Yet in this suggestion toward new societies in the soul, in this formal
introduction to each other of kindred elements in the consciousness,
there may be eminent service. It is only formal, it does not make
friendship, it leaves our spirits to their own action; but it may
prepare the way for inward unities and communities whose blessedness
neither speech nor silence can tell.
Finally, there is an effect of words profounder and more creative than
any of these. As a brand which burns powerfully may at last ignite even
green wood, so divine faiths, alive and awake in one soul, may appeal to
the mere elements, to mere possibilities, of such faiths in other souls,
and at length evoke them by that appeal. The process is slow; it
requires a celestial heat and persistency in the moving spirit; it is
one of the "all things" that are possible only with God: but it occurs,
and it is the most sacred and precious thing in history.

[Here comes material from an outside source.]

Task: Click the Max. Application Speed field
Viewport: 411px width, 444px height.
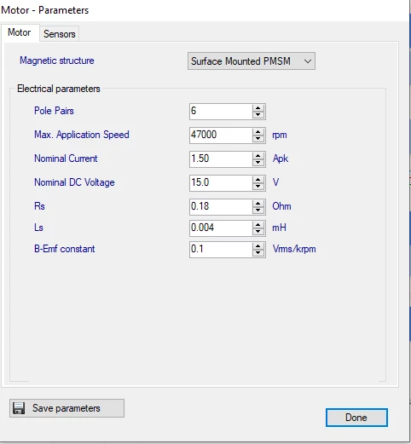Action: (221, 136)
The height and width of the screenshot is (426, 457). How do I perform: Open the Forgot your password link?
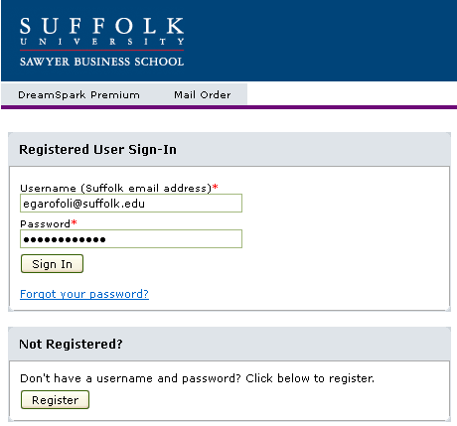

Every human soul has the absolute soul, has the whole truth,
significance, and virtue of the universe, as its lawful and native
resource. Therefore says Jesus, "The kingdom of heaven is within you";
therefore Antoninus, "Look inwards, within is the fountain of truth";
therefore Eckart, "Ye have all truth potentially within you." All ideas
of truth dwell in every soul, but in every soul they are at first
wrapped in deep sleep, in an infinite depth of sleep; while the base
incense of brutish lives is like chloroform, or the fumes of some
benumbing drug, to steep them ever more and more in oblivion. But to
awaken truth thus sleeping in the soul is the highest use of discipline,
the noblest aim of culture, and the most eminent service which man can
render to man. The scheme of our life is providentially arranged with
reference to that end; and the thousand shocks, agitations, and moving
influences of our experience, the supreme invitations of love, the venom
of calumny, and all toil, trial, sudden bereavement, doubt, danger,
vicissitude, joy, are hands that shake and voices that assail the
lethargy of our deepest powers. Now it is in the power of truth divinely
awakened in one soul to assist its awakening in another. For as nothing
so quickly arouses us from slumber as hearing ourselves called upon by
name, so is it with this celestial inhabitant: whoever by virtue of
elder brotherhood can rightly name him shall cause his spirit to be
stirred and his slumber to be broken.
Let him, therefore, in whom any great truth is alive and awake,
enunciate, proclaim it steadily, clearly, cheerily, with a serene and
cloudless passion; and wherever a soul less mature than his own lies
open to the access of his tones, there the eye-fast angels of belief and
knowledge shall hear that publication of their own hearts, and, hearing,
lift their lids, and rise into wakefulness and power.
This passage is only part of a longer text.